PROBLEM DESCRIPTION: Copy out every entry, keeping each character the same.

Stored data
- Opening Delimiter -

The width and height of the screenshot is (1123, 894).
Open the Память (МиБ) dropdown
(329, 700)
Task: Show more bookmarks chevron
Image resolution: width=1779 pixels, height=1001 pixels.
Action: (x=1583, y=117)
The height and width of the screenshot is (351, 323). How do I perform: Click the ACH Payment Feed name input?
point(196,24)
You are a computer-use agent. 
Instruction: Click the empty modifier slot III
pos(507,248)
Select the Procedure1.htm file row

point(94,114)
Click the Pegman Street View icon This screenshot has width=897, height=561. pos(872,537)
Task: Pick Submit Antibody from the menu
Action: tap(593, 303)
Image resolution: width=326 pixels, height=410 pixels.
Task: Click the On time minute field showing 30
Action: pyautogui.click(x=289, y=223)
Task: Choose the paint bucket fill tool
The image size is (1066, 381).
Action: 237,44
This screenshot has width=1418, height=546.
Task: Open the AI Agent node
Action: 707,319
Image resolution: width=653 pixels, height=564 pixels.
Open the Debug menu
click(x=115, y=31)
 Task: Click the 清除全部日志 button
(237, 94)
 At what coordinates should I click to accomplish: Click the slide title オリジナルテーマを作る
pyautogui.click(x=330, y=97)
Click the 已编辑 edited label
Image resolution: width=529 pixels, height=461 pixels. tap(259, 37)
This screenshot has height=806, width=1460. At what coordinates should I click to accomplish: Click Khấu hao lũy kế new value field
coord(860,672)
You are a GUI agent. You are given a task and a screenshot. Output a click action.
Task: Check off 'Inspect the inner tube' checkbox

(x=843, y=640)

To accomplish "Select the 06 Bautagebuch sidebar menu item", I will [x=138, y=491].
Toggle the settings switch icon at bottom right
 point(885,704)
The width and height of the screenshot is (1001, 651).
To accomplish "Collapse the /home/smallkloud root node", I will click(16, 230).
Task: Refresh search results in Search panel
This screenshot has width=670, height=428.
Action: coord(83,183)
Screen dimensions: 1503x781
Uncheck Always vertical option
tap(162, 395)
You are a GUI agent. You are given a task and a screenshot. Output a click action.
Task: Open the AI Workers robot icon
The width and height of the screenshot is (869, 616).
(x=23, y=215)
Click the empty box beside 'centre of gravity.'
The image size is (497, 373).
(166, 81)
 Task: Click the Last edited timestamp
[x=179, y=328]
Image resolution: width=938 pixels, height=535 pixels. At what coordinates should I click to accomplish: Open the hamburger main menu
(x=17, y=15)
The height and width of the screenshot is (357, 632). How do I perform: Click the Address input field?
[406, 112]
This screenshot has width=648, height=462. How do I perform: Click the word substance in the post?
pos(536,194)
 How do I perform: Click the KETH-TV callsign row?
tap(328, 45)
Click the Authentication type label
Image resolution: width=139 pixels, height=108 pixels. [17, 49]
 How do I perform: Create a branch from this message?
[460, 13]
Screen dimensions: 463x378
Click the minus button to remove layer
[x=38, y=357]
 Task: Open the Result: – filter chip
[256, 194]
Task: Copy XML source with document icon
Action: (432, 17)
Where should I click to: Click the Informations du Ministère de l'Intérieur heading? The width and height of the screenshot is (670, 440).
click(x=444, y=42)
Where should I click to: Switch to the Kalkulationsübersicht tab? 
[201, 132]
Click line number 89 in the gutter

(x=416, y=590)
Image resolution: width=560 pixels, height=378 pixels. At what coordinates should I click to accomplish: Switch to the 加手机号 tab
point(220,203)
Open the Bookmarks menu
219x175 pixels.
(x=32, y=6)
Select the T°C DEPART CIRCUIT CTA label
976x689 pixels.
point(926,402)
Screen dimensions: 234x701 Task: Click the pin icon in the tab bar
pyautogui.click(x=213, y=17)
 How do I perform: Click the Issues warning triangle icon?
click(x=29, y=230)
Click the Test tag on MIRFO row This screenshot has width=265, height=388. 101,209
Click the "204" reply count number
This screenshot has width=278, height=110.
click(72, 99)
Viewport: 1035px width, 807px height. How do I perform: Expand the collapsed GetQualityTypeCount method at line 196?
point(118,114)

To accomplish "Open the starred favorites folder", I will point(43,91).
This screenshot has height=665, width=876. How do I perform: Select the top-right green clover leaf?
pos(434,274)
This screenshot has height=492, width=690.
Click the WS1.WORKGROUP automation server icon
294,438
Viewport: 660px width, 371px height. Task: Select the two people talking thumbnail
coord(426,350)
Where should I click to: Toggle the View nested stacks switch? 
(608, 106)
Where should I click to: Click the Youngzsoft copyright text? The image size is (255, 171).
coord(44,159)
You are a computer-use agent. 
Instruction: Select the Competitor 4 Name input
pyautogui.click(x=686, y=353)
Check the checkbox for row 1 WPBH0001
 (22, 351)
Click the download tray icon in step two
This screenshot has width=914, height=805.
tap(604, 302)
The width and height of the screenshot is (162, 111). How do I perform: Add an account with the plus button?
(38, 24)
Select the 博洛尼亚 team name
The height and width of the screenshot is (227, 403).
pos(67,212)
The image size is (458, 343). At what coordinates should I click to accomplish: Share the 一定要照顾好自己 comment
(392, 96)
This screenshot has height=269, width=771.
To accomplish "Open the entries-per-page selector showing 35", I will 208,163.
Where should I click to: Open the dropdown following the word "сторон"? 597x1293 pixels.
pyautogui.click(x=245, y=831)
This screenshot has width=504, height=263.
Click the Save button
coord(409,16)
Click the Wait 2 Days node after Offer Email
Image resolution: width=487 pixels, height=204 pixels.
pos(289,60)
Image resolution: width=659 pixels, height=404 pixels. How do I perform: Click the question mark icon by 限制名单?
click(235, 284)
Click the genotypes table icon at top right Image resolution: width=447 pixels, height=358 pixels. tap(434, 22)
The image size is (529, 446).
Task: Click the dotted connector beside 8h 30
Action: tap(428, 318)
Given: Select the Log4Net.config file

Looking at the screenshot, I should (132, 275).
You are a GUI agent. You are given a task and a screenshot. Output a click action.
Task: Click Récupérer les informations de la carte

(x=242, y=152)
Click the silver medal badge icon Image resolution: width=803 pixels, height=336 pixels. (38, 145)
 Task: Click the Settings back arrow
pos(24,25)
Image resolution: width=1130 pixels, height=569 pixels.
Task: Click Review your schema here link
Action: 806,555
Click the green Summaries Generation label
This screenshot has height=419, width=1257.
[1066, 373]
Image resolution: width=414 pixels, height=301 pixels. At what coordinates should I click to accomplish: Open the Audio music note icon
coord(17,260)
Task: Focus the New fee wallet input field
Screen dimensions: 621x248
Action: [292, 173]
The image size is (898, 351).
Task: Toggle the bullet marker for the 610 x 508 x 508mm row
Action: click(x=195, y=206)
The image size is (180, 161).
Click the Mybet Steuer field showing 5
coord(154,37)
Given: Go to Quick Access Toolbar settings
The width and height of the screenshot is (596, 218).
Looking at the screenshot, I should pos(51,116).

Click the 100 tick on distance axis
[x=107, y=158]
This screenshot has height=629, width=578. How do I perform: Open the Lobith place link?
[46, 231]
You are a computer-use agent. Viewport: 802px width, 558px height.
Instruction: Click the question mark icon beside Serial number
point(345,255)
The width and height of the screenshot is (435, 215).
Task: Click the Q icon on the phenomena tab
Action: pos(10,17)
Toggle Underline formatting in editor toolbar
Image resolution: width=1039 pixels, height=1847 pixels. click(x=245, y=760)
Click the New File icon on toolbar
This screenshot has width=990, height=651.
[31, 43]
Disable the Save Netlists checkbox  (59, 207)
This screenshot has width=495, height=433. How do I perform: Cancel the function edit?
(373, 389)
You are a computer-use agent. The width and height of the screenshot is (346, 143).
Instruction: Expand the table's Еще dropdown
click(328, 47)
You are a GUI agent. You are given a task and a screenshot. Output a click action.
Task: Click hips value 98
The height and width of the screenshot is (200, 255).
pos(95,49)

- Closing Delimiter -

WRITTEN ANSWER:
The width and height of the screenshot is (1123, 894).
Open the Память (МиБ) dropdown
(329, 700)
Task: Show more bookmarks chevron
Image resolution: width=1779 pixels, height=1001 pixels.
Action: (x=1583, y=117)
The height and width of the screenshot is (351, 323). How do I perform: Click the ACH Payment Feed name input?
point(196,24)
You are a computer-use agent. 
Instruction: Click the empty modifier slot III
pos(507,248)
Select the Procedure1.htm file row

point(94,114)
Click the Pegman Street View icon This screenshot has width=897, height=561. pos(872,537)
Task: Pick Submit Antibody from the menu
Action: tap(593, 303)
Image resolution: width=326 pixels, height=410 pixels.
Task: Click the On time minute field showing 30
Action: pyautogui.click(x=289, y=223)
Task: Choose the paint bucket fill tool
The image size is (1066, 381).
Action: 237,44
This screenshot has width=1418, height=546.
Task: Open the AI Agent node
Action: 707,319
Image resolution: width=653 pixels, height=564 pixels.
Open the Debug menu
click(x=115, y=31)
 Task: Click the 清除全部日志 button
(237, 94)
 At what coordinates should I click to accomplish: Click the slide title オリジナルテーマを作る
pyautogui.click(x=330, y=97)
Click the 已编辑 edited label
Image resolution: width=529 pixels, height=461 pixels. tap(259, 37)
This screenshot has height=806, width=1460. At what coordinates should I click to accomplish: Click Khấu hao lũy kế new value field
coord(860,672)
You are a GUI agent. You are given a task and a screenshot. Output a click action.
Task: Check off 'Inspect the inner tube' checkbox

(x=843, y=640)

To accomplish "Select the 06 Bautagebuch sidebar menu item", I will [x=138, y=491].
Toggle the settings switch icon at bottom right
 point(885,704)
The width and height of the screenshot is (1001, 651).
To accomplish "Collapse the /home/smallkloud root node", I will click(16, 230).
Task: Refresh search results in Search panel
This screenshot has width=670, height=428.
Action: coord(83,183)
Screen dimensions: 1503x781
Uncheck Always vertical option
tap(162, 395)
You are a GUI agent. You are given a task and a screenshot. Output a click action.
Task: Open the AI Workers robot icon
The width and height of the screenshot is (869, 616).
(x=23, y=215)
Click the empty box beside 'centre of gravity.'
The image size is (497, 373).
(166, 81)
 Task: Click the Last edited timestamp
[x=179, y=328]
Image resolution: width=938 pixels, height=535 pixels. At what coordinates should I click to accomplish: Open the hamburger main menu
(x=17, y=15)
The height and width of the screenshot is (357, 632). How do I perform: Click the Address input field?
[406, 112]
This screenshot has width=648, height=462. How do I perform: Click the word substance in the post?
pos(536,194)
 How do I perform: Click the KETH-TV callsign row?
tap(328, 45)
Click the Authentication type label
Image resolution: width=139 pixels, height=108 pixels. [17, 49]
 How do I perform: Create a branch from this message?
[460, 13]
Screen dimensions: 463x378
Click the minus button to remove layer
[x=38, y=357]
 Task: Open the Result: – filter chip
[256, 194]
Task: Copy XML source with document icon
Action: (432, 17)
Where should I click to: Click the Informations du Ministère de l'Intérieur heading? The width and height of the screenshot is (670, 440).
click(x=444, y=42)
Where should I click to: Switch to the Kalkulationsübersicht tab? 
[201, 132]
Click line number 89 in the gutter

(x=416, y=590)
Image resolution: width=560 pixels, height=378 pixels. At what coordinates should I click to accomplish: Switch to the 加手机号 tab
point(220,203)
Open the Bookmarks menu
219x175 pixels.
(x=32, y=6)
Select the T°C DEPART CIRCUIT CTA label
976x689 pixels.
point(926,402)
Screen dimensions: 234x701 Task: Click the pin icon in the tab bar
pyautogui.click(x=213, y=17)
 How do I perform: Click the Issues warning triangle icon?
click(x=29, y=230)
Click the Test tag on MIRFO row This screenshot has width=265, height=388. 101,209
Click the "204" reply count number
This screenshot has width=278, height=110.
click(72, 99)
Viewport: 1035px width, 807px height. How do I perform: Expand the collapsed GetQualityTypeCount method at line 196?
point(118,114)

To accomplish "Open the starred favorites folder", I will point(43,91).
This screenshot has height=665, width=876. How do I perform: Select the top-right green clover leaf?
pos(434,274)
This screenshot has height=492, width=690.
Click the WS1.WORKGROUP automation server icon
294,438
Viewport: 660px width, 371px height. Task: Select the two people talking thumbnail
coord(426,350)
Where should I click to: Toggle the View nested stacks switch? 
(608, 106)
Where should I click to: Click the Youngzsoft copyright text? The image size is (255, 171).
coord(44,159)
You are a computer-use agent. 
Instruction: Select the Competitor 4 Name input
pyautogui.click(x=686, y=353)
Check the checkbox for row 1 WPBH0001
 (22, 351)
Click the download tray icon in step two
This screenshot has width=914, height=805.
tap(604, 302)
The width and height of the screenshot is (162, 111). How do I perform: Add an account with the plus button?
(38, 24)
Select the 博洛尼亚 team name
The height and width of the screenshot is (227, 403).
pos(67,212)
The image size is (458, 343). At what coordinates should I click to accomplish: Share the 一定要照顾好自己 comment
(392, 96)
This screenshot has height=269, width=771.
To accomplish "Open the entries-per-page selector showing 35", I will 208,163.
Where should I click to: Open the dropdown following the word "сторон"? 597x1293 pixels.
pyautogui.click(x=245, y=831)
This screenshot has width=504, height=263.
Click the Save button
coord(409,16)
Click the Wait 2 Days node after Offer Email
Image resolution: width=487 pixels, height=204 pixels.
pos(289,60)
Image resolution: width=659 pixels, height=404 pixels. How do I perform: Click the question mark icon by 限制名单?
click(235, 284)
Click the genotypes table icon at top right Image resolution: width=447 pixels, height=358 pixels. tap(434, 22)
The image size is (529, 446).
Task: Click the dotted connector beside 8h 30
Action: tap(428, 318)
Given: Select the Log4Net.config file

Looking at the screenshot, I should (132, 275).
You are a GUI agent. You are given a task and a screenshot. Output a click action.
Task: Click Récupérer les informations de la carte

(x=242, y=152)
Click the silver medal badge icon Image resolution: width=803 pixels, height=336 pixels. (38, 145)
 Task: Click the Settings back arrow
pos(24,25)
Image resolution: width=1130 pixels, height=569 pixels.
Task: Click Review your schema here link
Action: 806,555
Click the green Summaries Generation label
This screenshot has height=419, width=1257.
[1066, 373]
Image resolution: width=414 pixels, height=301 pixels. At what coordinates should I click to accomplish: Open the Audio music note icon
coord(17,260)
Task: Focus the New fee wallet input field
Screen dimensions: 621x248
Action: [292, 173]
The image size is (898, 351).
Task: Toggle the bullet marker for the 610 x 508 x 508mm row
Action: click(x=195, y=206)
The image size is (180, 161).
Click the Mybet Steuer field showing 5
coord(154,37)
Given: Go to Quick Access Toolbar settings
The width and height of the screenshot is (596, 218).
Looking at the screenshot, I should pos(51,116).

Click the 100 tick on distance axis
[x=107, y=158]
This screenshot has height=629, width=578. How do I perform: Open the Lobith place link?
[46, 231]
You are a computer-use agent. Viewport: 802px width, 558px height.
Instruction: Click the question mark icon beside Serial number
point(345,255)
The width and height of the screenshot is (435, 215).
Task: Click the Q icon on the phenomena tab
Action: pos(10,17)
Toggle Underline formatting in editor toolbar
Image resolution: width=1039 pixels, height=1847 pixels. click(x=245, y=760)
Click the New File icon on toolbar
This screenshot has width=990, height=651.
[31, 43]
Disable the Save Netlists checkbox  (59, 207)
This screenshot has width=495, height=433. How do I perform: Cancel the function edit?
(373, 389)
You are a computer-use agent. The width and height of the screenshot is (346, 143).
Instruction: Expand the table's Еще dropdown
click(328, 47)
You are a GUI agent. You are given a task and a screenshot. Output a click action.
Task: Click hips value 98
The height and width of the screenshot is (200, 255).
pos(95,49)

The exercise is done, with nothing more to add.